Review Summary: Ego death.
There was a period of time where Lil Yachty was a fresh and unique figure in the rap game. He was proof that the ever-expanding nature of the genre and the immense popularity of the genre were not mutually exclusive attributes. The first Lil Boat mixtape was a silly, charismatic, boyish romp through Yachty’s psyche and his thoughts, albeit simple thoughts, on his burgeoning fame. The light, airy, and slightly spacey beats from Digital NAS and Yachty’s full embrace of auto-tune made his tracks instantly recognizable.
It seems since then Yachty has completely forgotten what made him famous in the first place. Dropping disappointing bloated project after disappointing bloated project killed any good will and momentum the young potential superstar had. For some reason Yachty decided to hop onto the trend of triplet flow Migos copies and each subsequent project suffered because of this decision. Teenage Emotions sounded like an honest attempt to rekindle the same sound of Lil Boat even if it was a complete failure, Lil Boat 2 was almost entirely filler with a few exceptions in the tracklist, and Nothin’ to Prove was a fitting title to say the least. However, with the release of Lil Boat 3 and the lead single “Oprah’s Bank Account” featuring Drake of all people it seemed as though a Lil Yachty return to relevance could be plausible. Sure Lil Yachty’s IQ might be lower than the sum of total tracks on his past three projects (which is 57 by the way), but there was a slight chance Lil Boat 3 could turn the tides for Lil Yachty.
One quick look at the 19 tracks, the 54 minute running time, the lack of review in almost a month and a half after its release, and its 18 ratings should tell you all you need to know about this project before hearing a single note. In the first track “Top Down” tries to copy the brighter and more colorful tracks of his early days to a mediocre result, but it is the second track “Wock in Stock” that has the most damning reason for someone not to listen to the album: a full acceptance of apathy. Yachty proclaims, “*** bein in your top 5 my momma’s countin hundreds now.” Yachty has had his hits, made his money, and doesn’t really care about the opinions of the rap community. Funny enough that is the main focus of the album, the mission statement if you will, Yachty wants to make it clear he has a lot of money, and a lot of women, and any other overdone, braggadocious sentiments that are prevalent in modern rap.

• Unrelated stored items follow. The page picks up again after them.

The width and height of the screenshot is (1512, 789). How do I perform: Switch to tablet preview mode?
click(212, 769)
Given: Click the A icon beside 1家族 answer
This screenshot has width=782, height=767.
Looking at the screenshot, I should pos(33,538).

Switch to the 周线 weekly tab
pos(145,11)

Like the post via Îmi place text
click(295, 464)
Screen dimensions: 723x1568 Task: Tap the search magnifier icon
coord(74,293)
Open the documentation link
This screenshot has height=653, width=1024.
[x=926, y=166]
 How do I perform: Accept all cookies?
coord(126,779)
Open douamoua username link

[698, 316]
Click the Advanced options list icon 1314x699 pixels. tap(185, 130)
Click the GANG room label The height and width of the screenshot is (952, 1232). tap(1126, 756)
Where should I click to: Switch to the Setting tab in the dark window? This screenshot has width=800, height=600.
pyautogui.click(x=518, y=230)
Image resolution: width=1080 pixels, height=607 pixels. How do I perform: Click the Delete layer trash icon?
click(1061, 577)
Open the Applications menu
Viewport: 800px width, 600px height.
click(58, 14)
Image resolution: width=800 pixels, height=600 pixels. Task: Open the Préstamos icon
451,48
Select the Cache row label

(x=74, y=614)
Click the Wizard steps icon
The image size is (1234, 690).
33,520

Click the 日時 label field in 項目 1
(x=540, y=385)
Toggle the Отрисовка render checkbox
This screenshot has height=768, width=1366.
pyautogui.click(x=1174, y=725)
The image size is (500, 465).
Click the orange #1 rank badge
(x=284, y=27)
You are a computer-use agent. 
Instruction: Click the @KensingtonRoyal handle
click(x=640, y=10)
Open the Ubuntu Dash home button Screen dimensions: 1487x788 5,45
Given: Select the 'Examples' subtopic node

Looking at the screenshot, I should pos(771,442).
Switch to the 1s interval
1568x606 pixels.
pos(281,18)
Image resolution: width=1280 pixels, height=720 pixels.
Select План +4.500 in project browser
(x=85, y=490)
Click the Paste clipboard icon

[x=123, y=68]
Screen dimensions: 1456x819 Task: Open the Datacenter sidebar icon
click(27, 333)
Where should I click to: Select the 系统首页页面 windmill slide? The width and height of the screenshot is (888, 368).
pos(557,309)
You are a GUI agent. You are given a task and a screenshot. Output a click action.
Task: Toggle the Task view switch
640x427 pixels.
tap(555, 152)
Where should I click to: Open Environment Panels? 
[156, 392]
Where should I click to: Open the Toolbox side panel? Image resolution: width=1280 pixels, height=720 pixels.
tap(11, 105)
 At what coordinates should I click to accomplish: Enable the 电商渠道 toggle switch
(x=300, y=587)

Lil Boat 3 does in fact have some solid to great tracks with one caveat to all of them: they all have a feature. “T.D” contains Yachty’s best performance (which isn’t saying much), a phoned in Tyler, The Creator and ASAP Rocky verse, and an excellent verse by Tierra Whack that wipes the floor with anything else on the album. She’s witty, charismatic, and a ball of energy on what is otherwise a sleepy and mid-tempo project. Future delivers an ingenious whistle flow on “Pardon Me” and “Oprah’s Bank Account” is an enjoyable track even if it’s derivative of what one would expect from a song featuring Drake and DaBaby. However, a good majority of these tracks Yachty simply does not try on. If there is not a feature it is likely to be completely milquetoast, homogeneous filler. The beats are either rip-offs of Digital NAS or tepid dime a dozen trap instrumentals, Yachty sounds like he is on sleeping medication for the duration of the project, and the only notable aspects are the surprising amount of cringe inducing bars. Some of my personal favorites are, “This bitch geekin' off a school bus, she Miss Frizzie,” “Jim Carrey that mask, it go up then,” “Niggas sweet as ***, turn 'em to a Reese's Pieces / Diamonds shinin' so damn bright, give a nigga seizures,” the latter being specifically hilarious because it is said by a rapper with twizler hair who did multiple ads for sprite. Yachty’s utter lack of self-awareness is what has thrown his career off a proverbial cliff and that doesn’t seem to be changing anytime soon.
So if a majority of this album is more comparable to background noise or white noise than Yachty’s charismatic origins then what is the point of the album? What happened to the boyish, humble, and one of a kind auto-crooner who was symbolic of the rap industry’s ever changing soundscape and would rather say lines like “tell the manager at McDonald’s who fired me we did it” than “Yeah, home alone, nigga run up on me, do 'em like Macaulay Culkin”? Simply put, Yachty became a cog in the machine; he is the complete opposite of what made him one of the most controversial and talked about figures in 2016. This is ego death personified as an album.